O Idiota
Naquela manhã nublada, Alfredo acordou em crise. Levantou-se primeiro que a esposa - algo que nunca fazia - preparou o café e começou a andar, ininterruptamente, de um lado a outro pela casa. A não resistir o silêncio sepulcral ao que acometia a casa, decidiu-se despertar a mulher.
- Heloísa - chacoalhava-a -, levante-se! Já são seis horas!
- Só me levanto às sete, Alfredo - virou-se ela para o outro lado. - E você também, volte para a cama. Esquente-me!
E tornou a se cobrir. Alfredo fitou-a por um quarto de segundo a se acomodar e calar- se, e tornou a chacoalhá-la.
- Heloísa, precisamos conversar - exclamou.
- A essa hora, porra? - sentou-se ela à cama, a bastante piscar por conta da luz.
- Pois - assentiu ele.
A mulher pôs-se a escutar suas lamúrias, pensando antes que queria ele falar de sua relação que esfriara havia já alguns meses.
- Você reparou como venho a me tornar um idiota? - inquiriu ele. - Nós não saímos mais, só penso em dinheiro; minha vida se resume a isso! Há quanto que não lemos poesia durante a madrugada? Nem terminamos aquele livro de Francisca Júlia! Ando muito triste, amargurado comigo mesmo, sinto no fundo de meu ser que a mediocridade está atingindo o meu limite.
- Qual o próximo passo? - perguntou ela.
- O suicídio, talvez - replicou ele, numa só tacada.
Ela deu de ombros. Pensava estar o marido a fazer um dramalhão.

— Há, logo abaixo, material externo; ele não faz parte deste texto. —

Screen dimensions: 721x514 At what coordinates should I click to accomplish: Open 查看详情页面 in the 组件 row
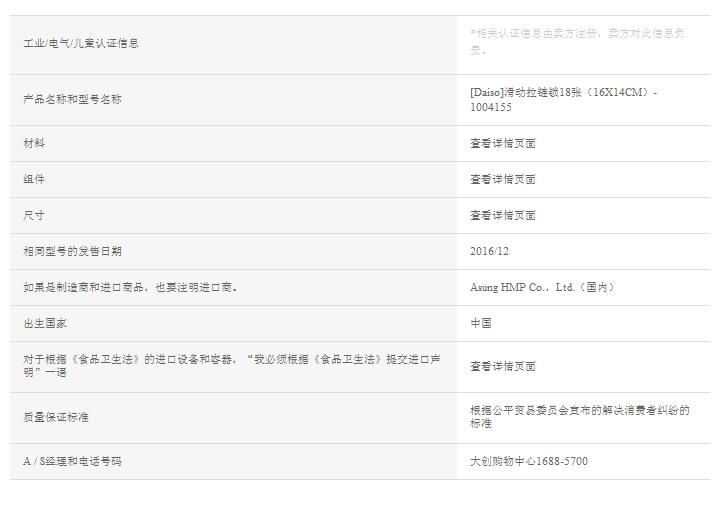pyautogui.click(x=503, y=179)

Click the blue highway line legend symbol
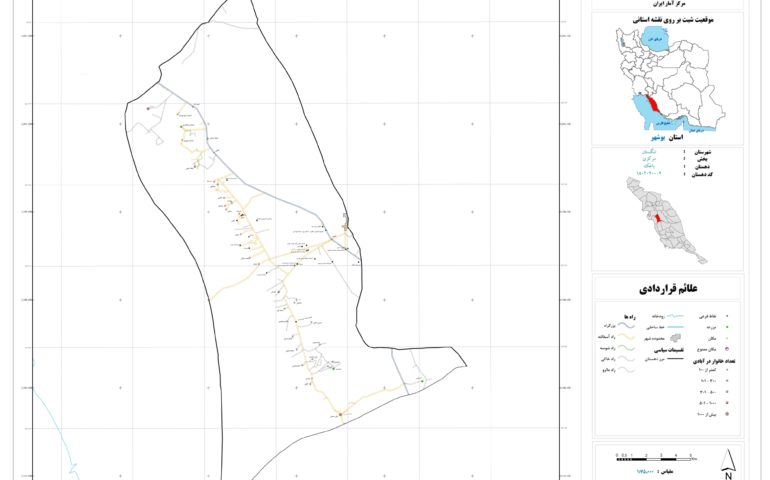pos(628,325)
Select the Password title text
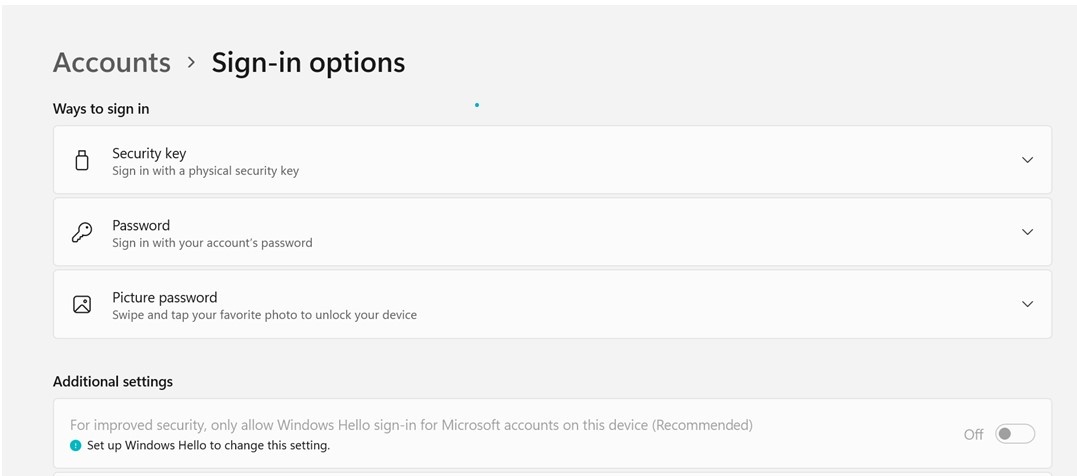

Já haviam tido outra conversa afim, mas de nada adiantou-se. Quando em vez inventava ele de fazer uma sessão entre os dois, regados a Eisenstein ou Coppola, e a discutir superficialmente alguma peça teatral de Molière.
De uns tempos para cá, a leitura de Alfredo diminuiu-se. Via Heloísa devorar os Ensaios de Montaigne e as obras dos gregos com incrível velocidade e facilidade de compreensão. Percebia a esposa mais feliz que si mesmo - e um leve incômodo começou-lhe a perturbar e a inculcar-lhe ideias estapafúrdias.
- Você tem um amante, não é? - inquiriu ele a ela, certa noite, enquanto jantavam, a romper com o silêncio.
- Do que você está falando? - encarou-o Heloísa, a espetar uma batata cozida no prato.
- Por que você anda tão feliz?
Ela franziu o cenho, a elevar o sobrolho.
- Feliz? Você sabe que eu não acredito nessa bobagem burguesa de felicidade - replicou ela. - Ademais, não preciso de amantes. Tenho você!
- Mas eu sou um reles, um medíocre, não tenho muita serventia a você - replicou ele, a não disfarçar as lágrimas que escapavam dos vãos dos olhos. - Você deveria ter um amante! É tua obrigação! Estou a te ordenar!
- E desde quando você manda em mim?
Alfredo relevou o tom. Mexia com o garfo, com movimentos agitados, entre as batatas e os brócolis no prato.
- Sabe de uma coisa, Alfredo? - rompeu ela, com o silêncio. - Acho que estou a começar concordando com você.
Ele requisitou-a o por quê.
- Está mesmo a se idiotizar - falou ela, a posicionar o garfo e a faca à esquerda do prato, como que enfartada da refeição. Bebericou o suco de tangerina - que no fundo detestava, só o fazia para agradar o marido - e continuou: - Está a se tornar um chato de galocha!
Então, levantou-se e deixou-o a sós sobre a mesa, a refletir.